— Start Input rows —

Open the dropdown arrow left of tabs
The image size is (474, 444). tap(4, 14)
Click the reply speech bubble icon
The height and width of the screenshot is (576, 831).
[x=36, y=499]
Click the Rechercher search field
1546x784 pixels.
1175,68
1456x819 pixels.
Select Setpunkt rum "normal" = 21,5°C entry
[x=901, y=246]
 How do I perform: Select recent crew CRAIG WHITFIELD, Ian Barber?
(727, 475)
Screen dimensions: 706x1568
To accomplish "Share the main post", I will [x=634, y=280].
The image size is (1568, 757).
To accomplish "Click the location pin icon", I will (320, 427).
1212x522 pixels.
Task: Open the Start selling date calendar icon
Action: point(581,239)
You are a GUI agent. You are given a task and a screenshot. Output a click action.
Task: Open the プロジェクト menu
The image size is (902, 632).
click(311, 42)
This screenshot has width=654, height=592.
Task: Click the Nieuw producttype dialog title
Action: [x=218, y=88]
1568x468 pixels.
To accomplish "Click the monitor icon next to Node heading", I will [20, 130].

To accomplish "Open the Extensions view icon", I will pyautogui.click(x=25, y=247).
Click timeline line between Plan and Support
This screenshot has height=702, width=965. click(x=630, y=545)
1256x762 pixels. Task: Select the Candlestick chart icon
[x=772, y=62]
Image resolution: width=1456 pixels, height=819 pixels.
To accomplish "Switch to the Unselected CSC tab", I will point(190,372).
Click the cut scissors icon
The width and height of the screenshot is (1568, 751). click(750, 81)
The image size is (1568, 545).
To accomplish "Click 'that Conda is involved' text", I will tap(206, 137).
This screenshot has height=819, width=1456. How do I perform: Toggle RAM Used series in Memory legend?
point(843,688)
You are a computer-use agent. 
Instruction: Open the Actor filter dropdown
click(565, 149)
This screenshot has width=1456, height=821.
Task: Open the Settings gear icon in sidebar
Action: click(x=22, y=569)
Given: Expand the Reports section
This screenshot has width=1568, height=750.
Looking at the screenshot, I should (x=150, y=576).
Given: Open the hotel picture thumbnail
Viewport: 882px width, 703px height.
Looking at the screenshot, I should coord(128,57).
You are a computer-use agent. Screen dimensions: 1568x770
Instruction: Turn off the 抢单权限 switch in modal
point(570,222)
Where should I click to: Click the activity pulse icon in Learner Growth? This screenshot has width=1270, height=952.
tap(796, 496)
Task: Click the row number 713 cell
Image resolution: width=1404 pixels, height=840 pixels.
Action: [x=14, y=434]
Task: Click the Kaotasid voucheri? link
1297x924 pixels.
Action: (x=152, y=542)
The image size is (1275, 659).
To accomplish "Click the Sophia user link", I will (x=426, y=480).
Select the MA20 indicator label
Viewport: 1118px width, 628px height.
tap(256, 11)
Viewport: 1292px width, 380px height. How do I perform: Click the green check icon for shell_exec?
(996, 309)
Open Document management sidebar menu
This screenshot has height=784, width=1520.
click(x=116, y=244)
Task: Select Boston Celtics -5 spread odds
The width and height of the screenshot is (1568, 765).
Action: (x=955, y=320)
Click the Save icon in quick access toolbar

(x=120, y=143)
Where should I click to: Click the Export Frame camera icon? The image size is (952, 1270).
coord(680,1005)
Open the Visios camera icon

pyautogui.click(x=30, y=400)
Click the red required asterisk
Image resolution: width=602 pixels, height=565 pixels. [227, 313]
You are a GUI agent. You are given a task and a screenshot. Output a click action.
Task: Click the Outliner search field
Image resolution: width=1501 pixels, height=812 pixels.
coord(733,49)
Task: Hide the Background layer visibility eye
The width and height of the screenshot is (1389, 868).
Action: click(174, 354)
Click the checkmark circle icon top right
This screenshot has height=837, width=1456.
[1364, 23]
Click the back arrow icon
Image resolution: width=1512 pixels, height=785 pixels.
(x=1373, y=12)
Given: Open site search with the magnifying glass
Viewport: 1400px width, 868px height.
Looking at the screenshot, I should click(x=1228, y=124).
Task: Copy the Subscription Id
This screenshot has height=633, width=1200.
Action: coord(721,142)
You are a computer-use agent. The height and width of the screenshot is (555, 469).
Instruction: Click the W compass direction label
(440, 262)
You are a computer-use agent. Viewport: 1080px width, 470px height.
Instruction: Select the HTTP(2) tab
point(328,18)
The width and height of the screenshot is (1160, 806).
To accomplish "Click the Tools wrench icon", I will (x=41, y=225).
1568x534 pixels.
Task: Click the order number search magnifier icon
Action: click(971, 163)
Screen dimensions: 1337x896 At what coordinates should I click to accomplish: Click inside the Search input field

— End Input rows —

Copy the data above verbatim, from the line containing "You are a computer-use agent. Screen" through the line containing "click(x=116, y=244)", with both of those lines included.

You are a computer-use agent. Screen dimensions: 1568x770
Instruction: Turn off the 抢单权限 switch in modal
point(570,222)
Where should I click to: Click the activity pulse icon in Learner Growth? This screenshot has width=1270, height=952.
tap(796, 496)
Task: Click the row number 713 cell
Image resolution: width=1404 pixels, height=840 pixels.
Action: [x=14, y=434]
Task: Click the Kaotasid voucheri? link
1297x924 pixels.
Action: (x=152, y=542)
The image size is (1275, 659).
To accomplish "Click the Sophia user link", I will (x=426, y=480).
Select the MA20 indicator label
Viewport: 1118px width, 628px height.
tap(256, 11)
Viewport: 1292px width, 380px height. How do I perform: Click the green check icon for shell_exec?
(996, 309)
Open Document management sidebar menu
This screenshot has height=784, width=1520.
click(x=116, y=244)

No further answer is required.